In normal life, magnet is a very common thing. And thousands of years ago, the working people of our country made one compass of one of the four great inventions according to the characteristics of the magnet. Until today, magnets are also very useful. From all kinds of special electronic devices to the usual teaching toys, we can often see the shapes of magnets. The picture below is a horseshoe magnet. The bulk metal on the top is gadolinium (g). It is an element that can be attracted by magnet like iron, cobalt and nickel, and is widely used in the field of magnetic resonance imaging.

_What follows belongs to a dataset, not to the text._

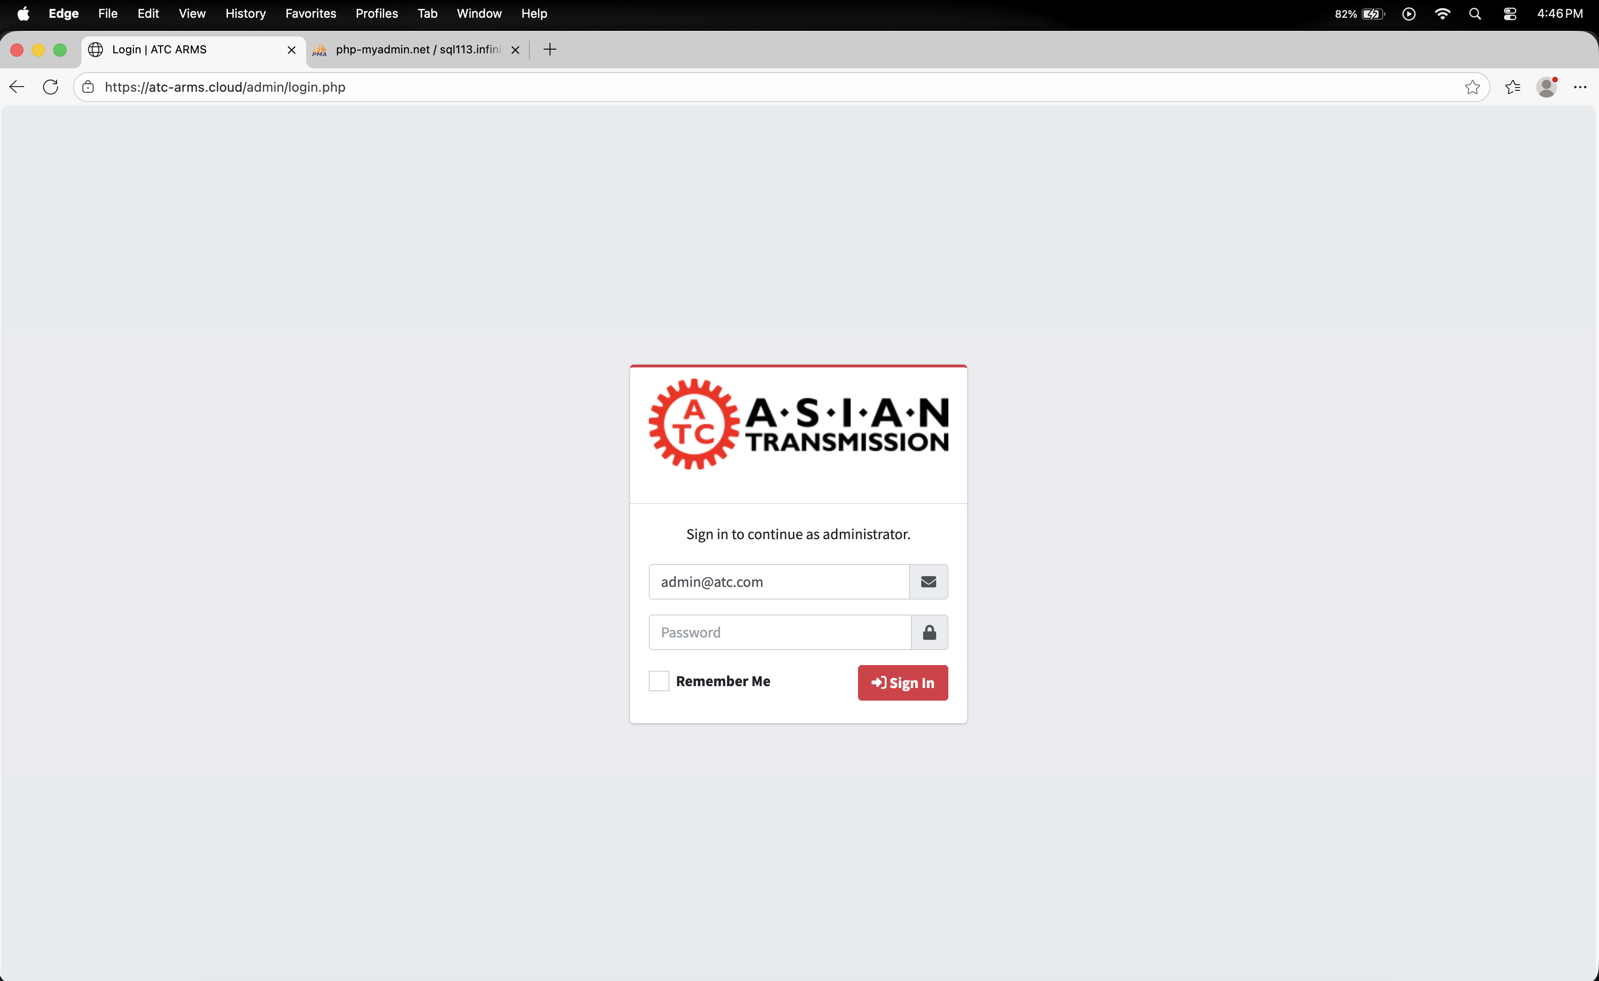Viewport: 1599px width, 981px height.
Task: Open the favorites list icon
Action: tap(1512, 87)
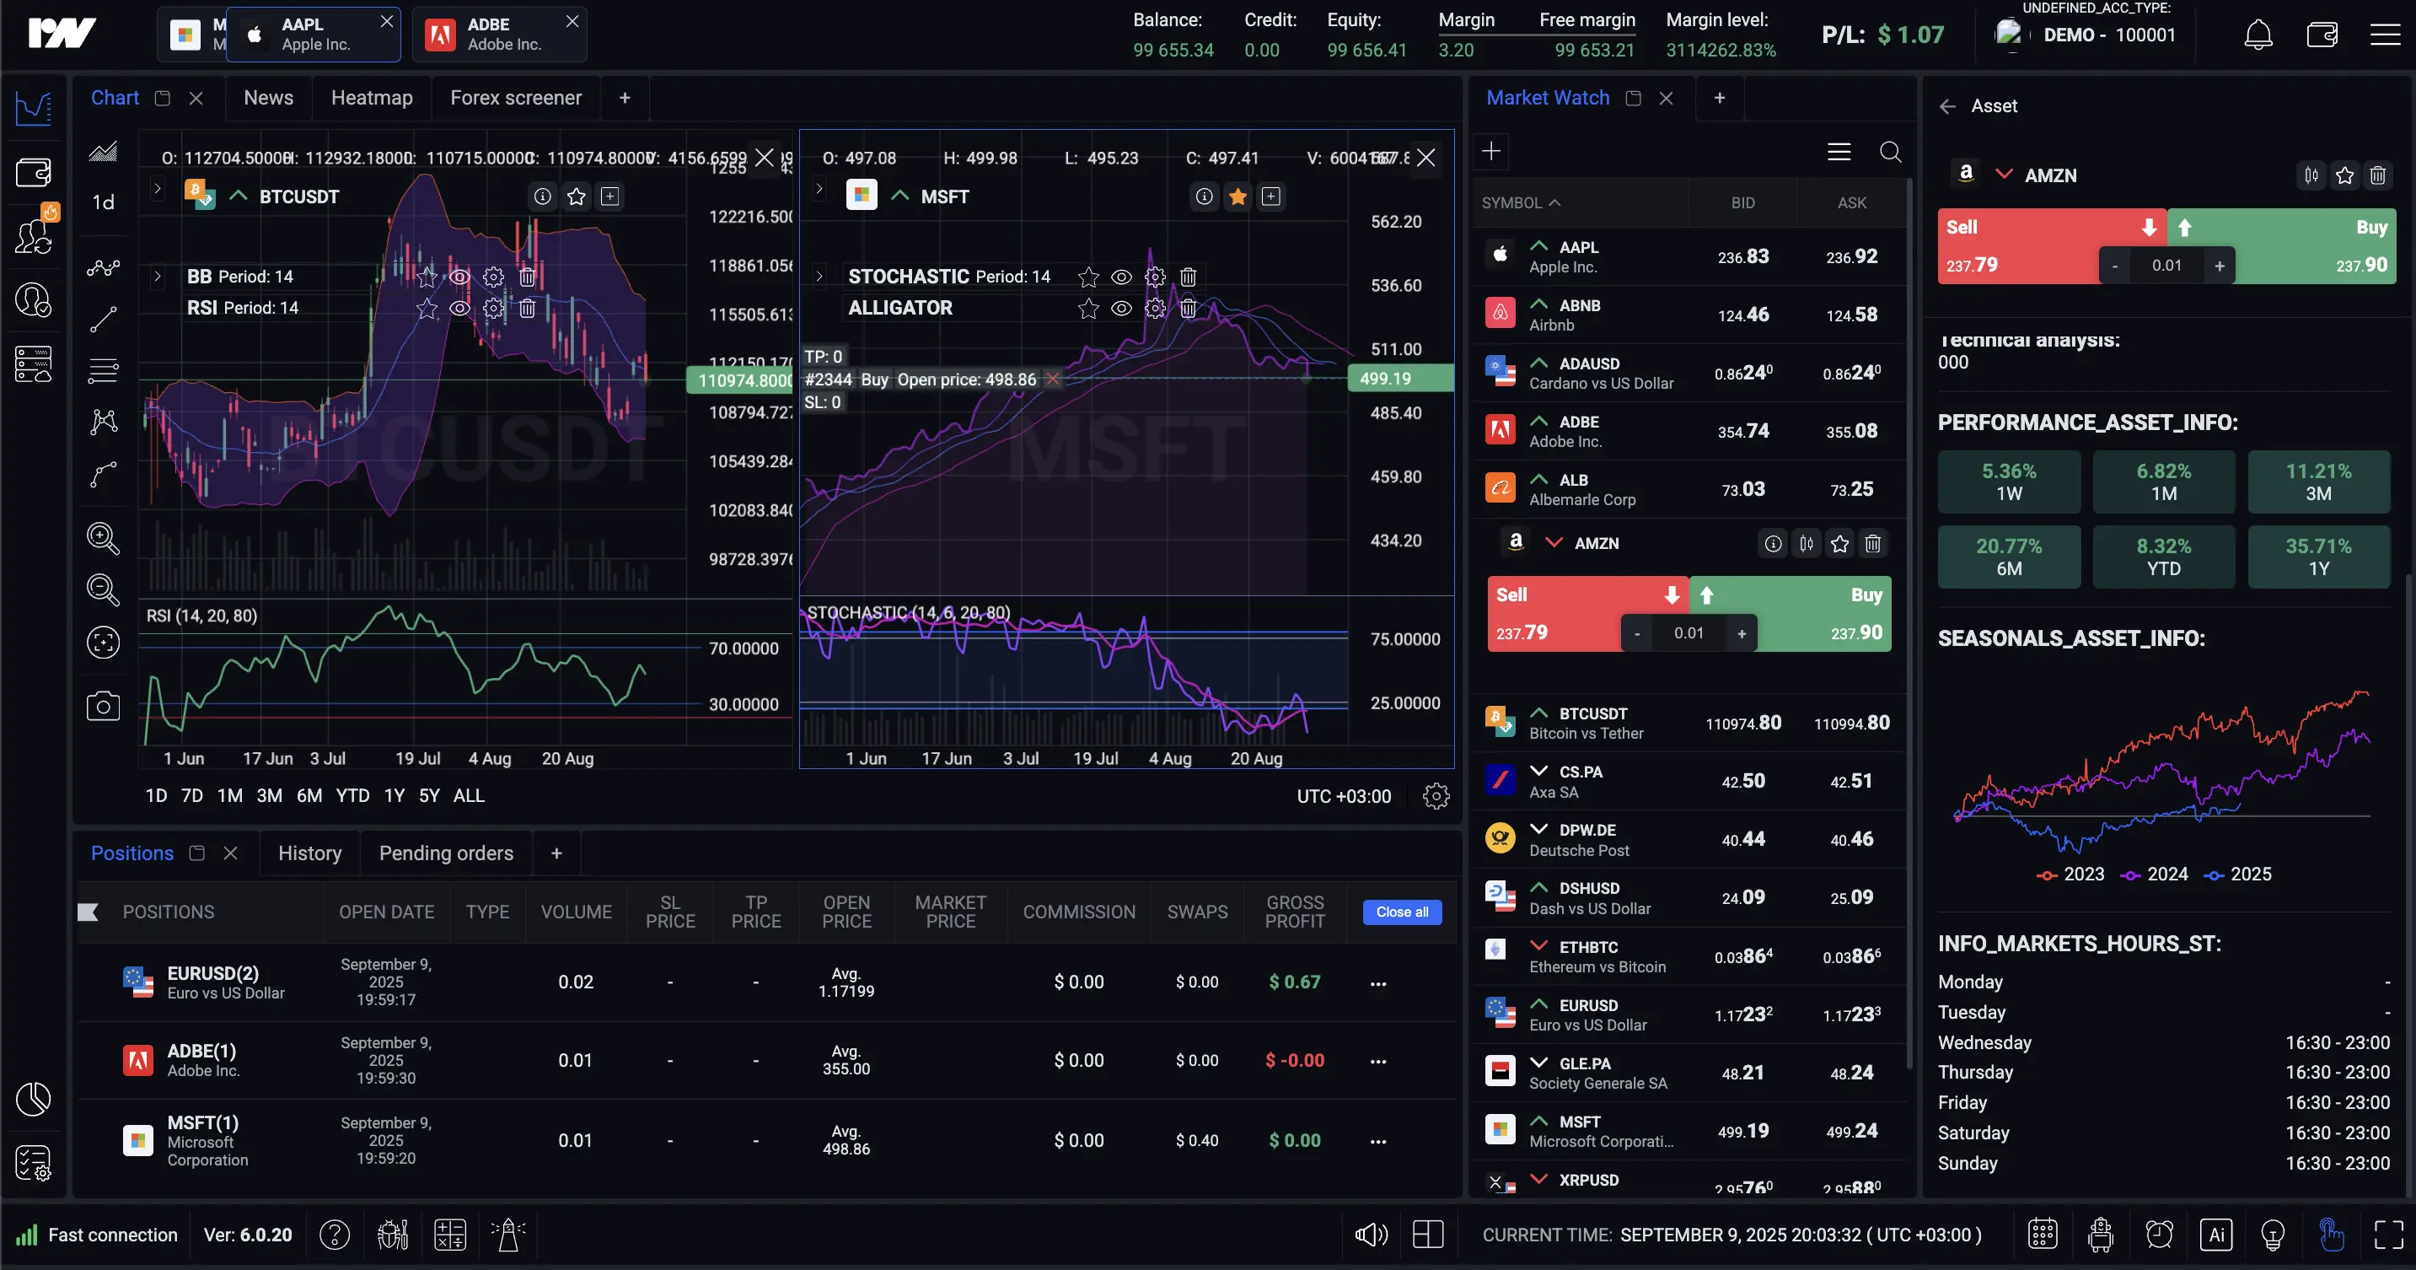
Task: Open notifications bell icon
Action: coord(2257,36)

We know that the main component of magnets is triiron tetroxide. An ordinary small magnet is made of black ferrous oxide. However, due to the nature of iron tetroxide itself, the suction of iron objects will not be too strong, and its magnetic properties will gradually weaken over time. In this case, how can we make a magnet that is more attractive and should not be degraded? Under this premise, NdFeB magnets came into being.www.greatmagtech.com
This kind of surface is anti-corrosion treatment and bright shiny magnet is neodymium iron boron magnet, its chemical formula is Nd2Fe14B. The most commonly used neodymium-iron-boron magnet is made of high-temperature sintering of three elements: niobium, iron, and boron. It is by far the most powerful artificial magnet. If the core element of traditional iron tetroxide is iron, then the reason why NdFeB magnets have such strong magnetism is the role of yttrium elements. The following pieces of metal in the figure below are:
Neodymium (n) is the fourth element of the lanthanide family in the rare earth element. Like iron, cobalt, nickel and gadolinium mentioned earlier, it itself can also be attracted by magnets. In addition, neodymium is more active in lanthanides, so it is easily oxidized as iron. This is why NdFeB magnets are coated on the surface. If neodymium is used to enhance magnetism, the role of boron can not be ignored. This black and black thing is boron.www.greatmagtech.com
In the periodic table of elements, boron is located on the left side of carbon, and therefore boron chemistry similar to carbon-centered organic chemistry has recently appeared. In neodymium-iron-boron magnets, boron acts as a mediator of thorium and iron. Boron, under the condition that its molecular structure is stable, greatly expands the maximum magnetic property that can be produced by the material, making the magnetic property of the entire magnet extremely high, even allowing him to pick up an object equal to 640 times his own weight.